Research published this week shows regional climate variability caused an “unusual” period in which some of New Zealand’s glaciers grew bigger, while glaciers worldwide were shrinking.
News of these findings came just a few days after the Deep South National Science Challenge announced funding of about $2 million for five new research projects to help New Zealanders better understand their future climate.
The funding is part of the Deep South National Science Challenge which is tasked with enabling New Zealanders to adapt, manage risk and thrive in a changing climate.
This funding round is focused on the potential impacts and implications of climate change for New Zealand to support planning and decision-making around extreme weather events, drought, changes in typical weather patterns and sea level rise.
Central to the challenge is strengthening the links and interactions with the New Zealand Earth System Model. This numerical model will simulate current climate and make projections of future climates with different scenarios of future global greenhouse gas emissions.
Ultimately the Deep South Challenge will help advance understanding of Southern Hemisphere influences on the global climate and give New Zealanders a greater level of certainty in the face of a changing climate.
The new projects include incorporating climate change impacts in land-use suitability.
The others are:
• The impact of climate change on New Zealand’s frozen water resources – developing improved future projections of glacier and snow melt
• National hydrological and water resource impacts of climate change – a study on the potential effects of climate change on the hydrological cycle
• Robust adaptation decision-making under uncertainty in the water sector
• Supporting decision making through adaptive tools in a changing climate
While the projects are funded by the Deep South Challenge, they are undertaken by researchers across a range of institutions including Victoria University, NIWA, Scion, Landcare Research, University of Otago, Plant & Food Research, AgResearch and GNS Science,.

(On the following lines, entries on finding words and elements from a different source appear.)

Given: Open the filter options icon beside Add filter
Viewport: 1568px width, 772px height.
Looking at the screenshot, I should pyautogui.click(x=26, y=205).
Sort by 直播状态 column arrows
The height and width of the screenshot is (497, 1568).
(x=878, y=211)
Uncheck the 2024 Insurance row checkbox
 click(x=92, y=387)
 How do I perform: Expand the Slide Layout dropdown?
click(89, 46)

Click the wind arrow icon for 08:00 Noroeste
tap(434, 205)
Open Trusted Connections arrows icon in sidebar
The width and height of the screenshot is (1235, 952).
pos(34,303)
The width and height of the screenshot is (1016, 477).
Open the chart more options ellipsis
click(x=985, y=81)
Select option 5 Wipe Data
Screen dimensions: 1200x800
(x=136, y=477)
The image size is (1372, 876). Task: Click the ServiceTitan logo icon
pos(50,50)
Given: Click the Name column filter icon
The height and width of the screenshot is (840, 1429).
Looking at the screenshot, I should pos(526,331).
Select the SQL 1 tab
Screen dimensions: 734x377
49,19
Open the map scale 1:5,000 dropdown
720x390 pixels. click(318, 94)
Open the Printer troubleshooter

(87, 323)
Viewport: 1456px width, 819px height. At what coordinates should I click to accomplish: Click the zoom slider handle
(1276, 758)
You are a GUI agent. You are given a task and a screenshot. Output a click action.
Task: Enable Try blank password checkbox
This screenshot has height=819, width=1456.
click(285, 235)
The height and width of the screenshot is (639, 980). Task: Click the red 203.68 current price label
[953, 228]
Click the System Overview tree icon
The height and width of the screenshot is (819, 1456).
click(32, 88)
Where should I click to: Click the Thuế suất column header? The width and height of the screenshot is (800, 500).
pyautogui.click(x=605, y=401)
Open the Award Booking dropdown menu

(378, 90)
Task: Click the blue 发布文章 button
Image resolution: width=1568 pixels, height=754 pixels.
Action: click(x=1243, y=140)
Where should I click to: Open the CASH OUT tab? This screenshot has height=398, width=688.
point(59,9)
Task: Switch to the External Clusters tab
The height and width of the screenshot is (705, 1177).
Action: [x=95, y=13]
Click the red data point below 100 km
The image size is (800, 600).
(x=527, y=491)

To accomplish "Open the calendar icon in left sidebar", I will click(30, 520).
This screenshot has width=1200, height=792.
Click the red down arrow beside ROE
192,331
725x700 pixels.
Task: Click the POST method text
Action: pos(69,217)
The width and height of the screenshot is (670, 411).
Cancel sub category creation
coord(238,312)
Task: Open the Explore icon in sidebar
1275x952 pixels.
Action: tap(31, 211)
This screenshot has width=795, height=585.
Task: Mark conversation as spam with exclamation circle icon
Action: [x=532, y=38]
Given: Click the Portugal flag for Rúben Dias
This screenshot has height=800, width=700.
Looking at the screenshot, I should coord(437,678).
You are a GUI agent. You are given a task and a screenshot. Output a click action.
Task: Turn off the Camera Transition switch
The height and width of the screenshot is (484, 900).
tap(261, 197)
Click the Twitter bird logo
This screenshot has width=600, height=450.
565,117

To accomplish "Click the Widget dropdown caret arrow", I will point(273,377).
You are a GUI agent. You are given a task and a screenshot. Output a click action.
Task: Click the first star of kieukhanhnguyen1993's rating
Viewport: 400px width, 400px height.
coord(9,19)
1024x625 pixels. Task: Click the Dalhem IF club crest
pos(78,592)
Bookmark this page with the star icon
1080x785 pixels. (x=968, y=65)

These projects will be delivered alongside the Engagement and Vision Mātauranga programmes that will connect the science to the experiences, needs, and decision-making processes of New Zealanders.
The new projects represent the development of the final part of the challenge, the Impacts and Implications Programme.
The Deep South National Science Challenge is one of 11 Ministry of Business, Innovation and Employment-funded initiatives aimed at taking a more strategic and collaborative approach to science investment.
For more details of the new research projects, visit the Deep South website here.
The scientific journal Nature Communications has published the findings from the study of glacial changes, funded by a core NIWA project ‘Climate Present and Past’.
It was conducted by scientists from Victoria University of Wellington and the National Institute of Water and Atmospheric Research (NIWA) who used computer modelling to understand the drivers of glaciers.
At least 58 New Zealand glaciers advanced between 1983 and 2008, with Franz Josef Glacier advancing nearly continuously during this time.
“Glaciers advancing is very unusual—especially in this period when the vast majority of glaciers worldwide shrank in size as a result of our warming world,” says lead-author Associate Professor Andrew Mackintosh from Victoria’s Antarctic Research Centre.
“This anomaly hadn’t been satisfactorily explained, so this physics-based study used computer models for the first time to look into it in detail.
“We found that lower temperature caused the glaciers to advance, rather than increased precipitation as previously thought. These periods of reduced temperature affected the entire New Zealand region, and they were significant enough for the glaciers to re-advance in spite of human-induced climate change.”
Associate Professor Mackintosh says the climate variability, which includes the cooler years, still reflects a climate that has been modified by humans.
“It may seem unusual—this regional cooling during a period of overall global warming—but it’s still consistent with human-induced climate change. The temperature changes were a result of variability in the climate system that’s specific to New Zealand.
“New Zealand sits in a region where there’s significant variability in the oceans and the atmosphere—much more than many parts of the world. The climate variability that we identified was also responsible for changes in the Antarctic ice sheet and sea ice during this period.”
Associate Professor Mackintosh says the researchers found New Zealand glaciers that advanced had certain characteristics, including specific elevation and geometry.
Franz Josef Glacier actually regained almost half of the total length it had lost in the 20th century but Tasman Glacier, New Zealand’s largest glacier, continued to retreat. New Zealand glaciers accordingly lost mass overall over the study period.